Document excerpt:
####

To reveal the overall fitness landscapes of key CH driver genes, we considered the VAF distribution of all nonsynonymous variants in each of the genes DNMT3A, TET2, ASXL1, and TP53 (Fig. 2B). For DNMT3A, the density of nonsynonymous variants at low VAFs is broadly consistent with the same Nτ ≈ 100,000 years inferred from R882H variants (blue data in Fig. 1E). However, with increasing VAF, the density of variants declines, consistent with a spectrum of ϕ and thus a spectrum of fitness effects. Performing a maximum likelihood fit to a family of stretched exponential distributions, we found that the spectrum of fitness effects for nonsynonymous variants in DNMT3A is very broad, with ≈40% of variants conferring moderate to high fitness effects [s > 4% per year, Fig. 2B; see (27)]. By contrast, the genes TET2, ASXL1, and TP53 have a spectrum that is more skewed toward low fitness effects, with only ≈7 to 10% of all possible nonsynonymous variants in these genes conferring moderate or high fitness effects. These distributions highlight that, in these CH genes, most nonsynonymous variants have a low enough fitness that they are effectively neutral, whereas an important minority expand fast enough to become pathogenic and overwhelm the marrow over a human life span.

####

Raw data:
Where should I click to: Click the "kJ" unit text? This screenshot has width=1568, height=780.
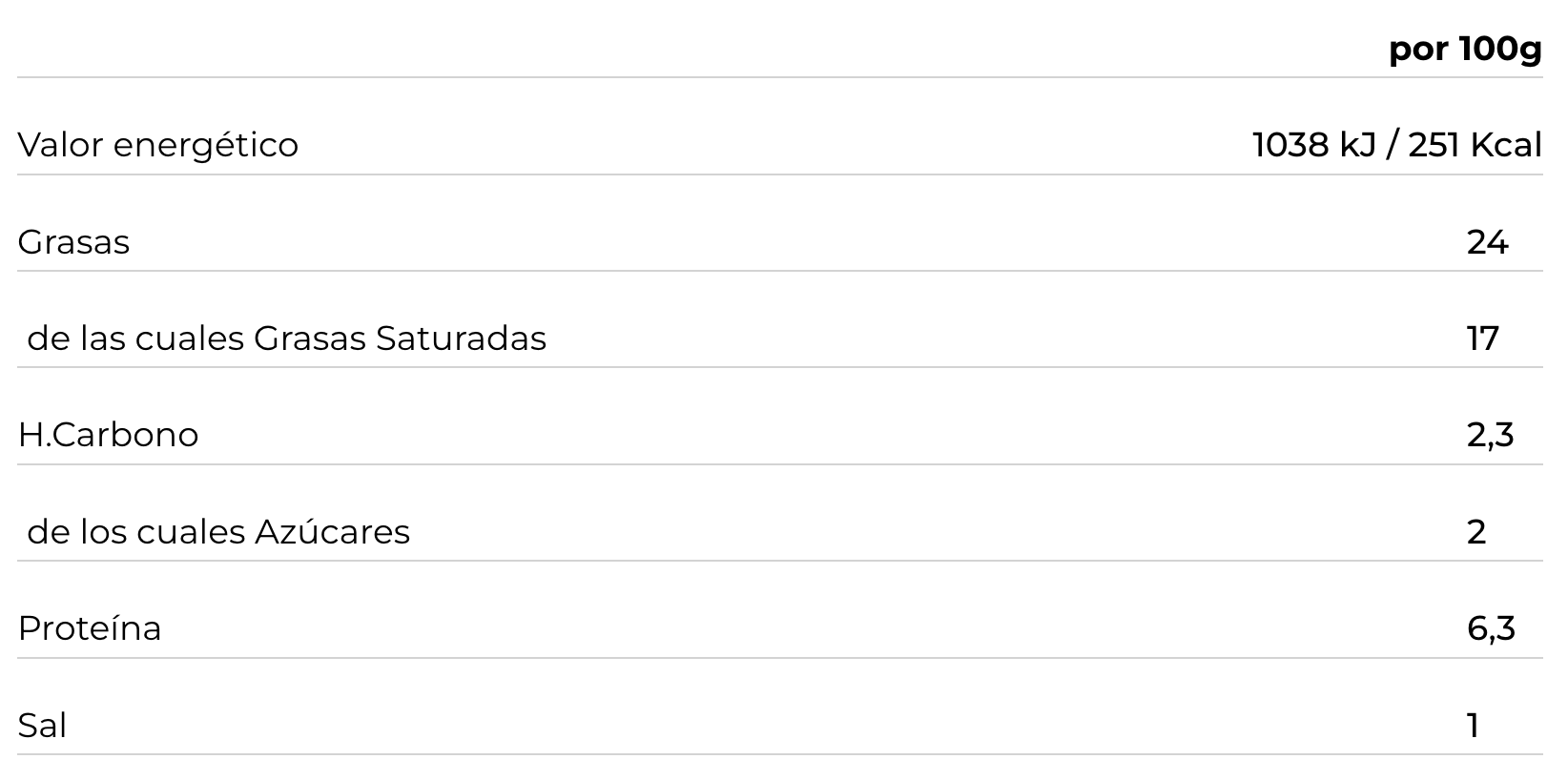click(x=1357, y=145)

####

Reproduce the passage on fitness effects of nonsynonymous variants in CH driver genes word for word, in full. The material plays no part in what follows and can be set aside.

Answer area:
To reveal the overall fitness landscapes of key CH driver genes, we considered the VAF distribution of all nonsynonymous variants in each of the genes DNMT3A, TET2, ASXL1, and TP53 (Fig. 2B). For DNMT3A, the density of nonsynonymous variants at low VAFs is broadly consistent with the same Nτ ≈ 100,000 years inferred from R882H variants (blue data in Fig. 1E). However, with increasing VAF, the density of variants declines, consistent with a spectrum of ϕ and thus a spectrum of fitness effects. Performing a maximum likelihood fit to a family of stretched exponential distributions, we found that the spectrum of fitness effects for nonsynonymous variants in DNMT3A is very broad, with ≈40% of variants conferring moderate to high fitness effects [s > 4% per year, Fig. 2B; see (27)]. By contrast, the genes TET2, ASXL1, and TP53 have a spectrum that is more skewed toward low fitness effects, with only ≈7 to 10% of all possible nonsynonymous variants in these genes conferring moderate or high fitness effects. These distributions highlight that, in these CH genes, most nonsynonymous variants have a low enough fitness that they are effectively neutral, whereas an important minority expand fast enough to become pathogenic and overwhelm the marrow over a human life span.